-- START Excerpted data --

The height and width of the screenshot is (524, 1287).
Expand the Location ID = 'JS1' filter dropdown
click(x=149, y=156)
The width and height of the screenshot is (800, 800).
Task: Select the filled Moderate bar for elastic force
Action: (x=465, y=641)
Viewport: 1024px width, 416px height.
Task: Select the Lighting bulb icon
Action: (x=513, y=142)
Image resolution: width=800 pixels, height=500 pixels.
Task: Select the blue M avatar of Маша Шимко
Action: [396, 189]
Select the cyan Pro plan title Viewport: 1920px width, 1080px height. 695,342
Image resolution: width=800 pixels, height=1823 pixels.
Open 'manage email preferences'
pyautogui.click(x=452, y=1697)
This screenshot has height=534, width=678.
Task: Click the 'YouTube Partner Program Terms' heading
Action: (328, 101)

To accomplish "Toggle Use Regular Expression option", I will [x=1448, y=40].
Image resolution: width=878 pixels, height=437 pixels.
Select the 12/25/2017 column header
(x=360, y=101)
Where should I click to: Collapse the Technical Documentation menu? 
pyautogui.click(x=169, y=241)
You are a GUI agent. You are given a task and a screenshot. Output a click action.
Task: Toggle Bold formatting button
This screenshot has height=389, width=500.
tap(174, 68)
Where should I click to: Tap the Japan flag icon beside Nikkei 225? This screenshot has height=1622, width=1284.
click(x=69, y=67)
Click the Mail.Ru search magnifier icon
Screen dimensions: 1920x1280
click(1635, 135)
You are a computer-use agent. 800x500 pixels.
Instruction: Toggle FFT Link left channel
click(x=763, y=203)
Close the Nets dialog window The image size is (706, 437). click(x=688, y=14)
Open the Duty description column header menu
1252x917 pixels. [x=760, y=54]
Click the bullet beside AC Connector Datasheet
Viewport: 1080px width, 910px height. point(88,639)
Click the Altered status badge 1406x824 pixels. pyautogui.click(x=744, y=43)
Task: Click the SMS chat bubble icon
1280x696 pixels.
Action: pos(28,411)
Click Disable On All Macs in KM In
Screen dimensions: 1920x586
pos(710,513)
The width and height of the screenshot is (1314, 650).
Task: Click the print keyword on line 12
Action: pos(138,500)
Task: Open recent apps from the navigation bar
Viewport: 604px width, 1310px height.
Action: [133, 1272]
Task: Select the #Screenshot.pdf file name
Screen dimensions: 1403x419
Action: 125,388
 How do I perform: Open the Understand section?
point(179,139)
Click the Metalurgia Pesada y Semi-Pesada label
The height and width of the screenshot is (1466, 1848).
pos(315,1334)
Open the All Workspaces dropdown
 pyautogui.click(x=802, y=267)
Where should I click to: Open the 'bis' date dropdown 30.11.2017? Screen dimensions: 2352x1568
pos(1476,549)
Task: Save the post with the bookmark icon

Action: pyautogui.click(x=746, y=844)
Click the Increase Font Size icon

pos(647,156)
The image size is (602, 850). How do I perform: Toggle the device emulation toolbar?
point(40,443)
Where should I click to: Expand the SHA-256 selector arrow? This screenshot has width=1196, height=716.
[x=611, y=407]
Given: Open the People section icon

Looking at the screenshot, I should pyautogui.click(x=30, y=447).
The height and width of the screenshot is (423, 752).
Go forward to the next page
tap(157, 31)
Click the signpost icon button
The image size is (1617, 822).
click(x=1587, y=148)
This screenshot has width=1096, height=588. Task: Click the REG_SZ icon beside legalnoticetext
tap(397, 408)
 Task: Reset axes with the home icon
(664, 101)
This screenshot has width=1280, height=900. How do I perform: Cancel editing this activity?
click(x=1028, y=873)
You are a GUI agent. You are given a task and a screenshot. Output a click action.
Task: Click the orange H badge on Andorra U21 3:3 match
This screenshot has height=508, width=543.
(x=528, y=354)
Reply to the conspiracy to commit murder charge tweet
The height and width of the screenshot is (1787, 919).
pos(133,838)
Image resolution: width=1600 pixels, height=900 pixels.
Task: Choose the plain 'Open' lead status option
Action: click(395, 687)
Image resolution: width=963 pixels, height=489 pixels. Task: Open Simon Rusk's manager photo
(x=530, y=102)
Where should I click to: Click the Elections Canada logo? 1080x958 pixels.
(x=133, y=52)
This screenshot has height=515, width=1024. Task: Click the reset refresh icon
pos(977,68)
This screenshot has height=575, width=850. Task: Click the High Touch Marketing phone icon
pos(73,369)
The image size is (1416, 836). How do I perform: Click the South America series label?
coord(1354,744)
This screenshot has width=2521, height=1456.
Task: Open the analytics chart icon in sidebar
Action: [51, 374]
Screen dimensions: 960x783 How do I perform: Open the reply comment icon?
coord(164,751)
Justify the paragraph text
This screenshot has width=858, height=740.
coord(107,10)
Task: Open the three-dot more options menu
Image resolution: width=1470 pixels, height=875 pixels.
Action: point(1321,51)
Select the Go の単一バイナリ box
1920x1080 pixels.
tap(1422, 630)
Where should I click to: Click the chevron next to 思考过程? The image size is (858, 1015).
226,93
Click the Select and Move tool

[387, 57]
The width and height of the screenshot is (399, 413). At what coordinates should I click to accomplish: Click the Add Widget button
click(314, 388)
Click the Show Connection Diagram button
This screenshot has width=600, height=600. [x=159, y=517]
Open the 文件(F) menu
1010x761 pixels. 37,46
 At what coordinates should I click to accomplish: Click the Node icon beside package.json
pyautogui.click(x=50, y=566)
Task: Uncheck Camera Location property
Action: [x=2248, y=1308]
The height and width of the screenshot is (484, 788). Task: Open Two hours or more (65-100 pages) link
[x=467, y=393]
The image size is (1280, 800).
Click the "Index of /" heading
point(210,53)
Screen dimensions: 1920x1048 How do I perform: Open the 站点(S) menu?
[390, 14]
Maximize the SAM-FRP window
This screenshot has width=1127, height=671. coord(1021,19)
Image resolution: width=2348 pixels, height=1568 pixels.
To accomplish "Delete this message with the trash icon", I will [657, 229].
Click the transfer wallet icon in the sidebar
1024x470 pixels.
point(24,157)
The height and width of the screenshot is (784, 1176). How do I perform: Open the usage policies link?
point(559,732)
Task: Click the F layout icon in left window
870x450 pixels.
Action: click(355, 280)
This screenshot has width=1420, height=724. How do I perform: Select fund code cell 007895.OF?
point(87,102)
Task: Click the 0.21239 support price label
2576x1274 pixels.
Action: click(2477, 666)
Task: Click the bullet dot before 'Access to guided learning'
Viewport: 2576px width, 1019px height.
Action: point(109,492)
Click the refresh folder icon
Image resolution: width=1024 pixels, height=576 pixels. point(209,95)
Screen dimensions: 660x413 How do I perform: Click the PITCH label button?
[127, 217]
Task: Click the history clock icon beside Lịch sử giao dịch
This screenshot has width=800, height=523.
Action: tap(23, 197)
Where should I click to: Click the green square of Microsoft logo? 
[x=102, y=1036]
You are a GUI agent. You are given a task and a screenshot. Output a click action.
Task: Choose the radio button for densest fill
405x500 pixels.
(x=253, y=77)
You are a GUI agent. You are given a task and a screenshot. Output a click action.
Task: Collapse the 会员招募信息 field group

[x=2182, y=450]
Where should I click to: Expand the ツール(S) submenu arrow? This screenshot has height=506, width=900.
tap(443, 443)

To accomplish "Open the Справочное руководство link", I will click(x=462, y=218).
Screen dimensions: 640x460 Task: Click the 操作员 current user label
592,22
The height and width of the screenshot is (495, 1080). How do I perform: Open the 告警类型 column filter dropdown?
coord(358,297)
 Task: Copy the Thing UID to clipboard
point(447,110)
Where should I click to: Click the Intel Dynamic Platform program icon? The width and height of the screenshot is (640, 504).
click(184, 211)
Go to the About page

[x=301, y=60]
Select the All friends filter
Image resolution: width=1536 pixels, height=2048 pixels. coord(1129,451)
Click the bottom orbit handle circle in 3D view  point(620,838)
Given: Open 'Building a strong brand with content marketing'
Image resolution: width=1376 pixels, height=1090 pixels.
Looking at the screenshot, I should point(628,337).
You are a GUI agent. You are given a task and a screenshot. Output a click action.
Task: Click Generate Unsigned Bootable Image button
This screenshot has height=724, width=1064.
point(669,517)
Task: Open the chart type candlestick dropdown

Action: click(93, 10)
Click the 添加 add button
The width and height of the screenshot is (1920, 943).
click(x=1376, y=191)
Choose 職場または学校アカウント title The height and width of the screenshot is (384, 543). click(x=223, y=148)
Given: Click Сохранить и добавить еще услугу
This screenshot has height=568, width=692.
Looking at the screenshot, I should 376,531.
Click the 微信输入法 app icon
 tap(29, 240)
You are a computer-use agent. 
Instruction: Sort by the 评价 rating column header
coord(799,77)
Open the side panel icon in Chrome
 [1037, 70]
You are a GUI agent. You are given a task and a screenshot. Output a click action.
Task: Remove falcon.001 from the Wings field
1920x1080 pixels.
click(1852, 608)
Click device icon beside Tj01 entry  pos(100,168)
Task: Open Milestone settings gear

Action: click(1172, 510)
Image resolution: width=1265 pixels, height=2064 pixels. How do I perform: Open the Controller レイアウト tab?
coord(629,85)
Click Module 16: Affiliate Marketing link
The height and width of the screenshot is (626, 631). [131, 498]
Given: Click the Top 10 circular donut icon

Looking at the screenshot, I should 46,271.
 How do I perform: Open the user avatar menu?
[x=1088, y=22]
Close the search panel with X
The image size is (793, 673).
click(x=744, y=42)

-- END Excerpted data --

■ Aim: Reproduce the items above verbatim, from the line containing "Image resolution: width=2348" through the line containing "Action: tap(23, 197)", with both of those lines included.

■ Complete answer:
Image resolution: width=2348 pixels, height=1568 pixels.
To accomplish "Delete this message with the trash icon", I will [657, 229].
Click the transfer wallet icon in the sidebar
1024x470 pixels.
point(24,157)
The height and width of the screenshot is (784, 1176). How do I perform: Open the usage policies link?
point(559,732)
Task: Click the F layout icon in left window
870x450 pixels.
Action: click(355, 280)
This screenshot has width=1420, height=724. How do I perform: Select fund code cell 007895.OF?
point(87,102)
Task: Click the 0.21239 support price label
2576x1274 pixels.
Action: click(2477, 666)
Task: Click the bullet dot before 'Access to guided learning'
Viewport: 2576px width, 1019px height.
Action: point(109,492)
Click the refresh folder icon
Image resolution: width=1024 pixels, height=576 pixels. point(209,95)
Screen dimensions: 660x413 How do I perform: Click the PITCH label button?
[127, 217]
Task: Click the history clock icon beside Lịch sử giao dịch
This screenshot has width=800, height=523.
Action: tap(23, 197)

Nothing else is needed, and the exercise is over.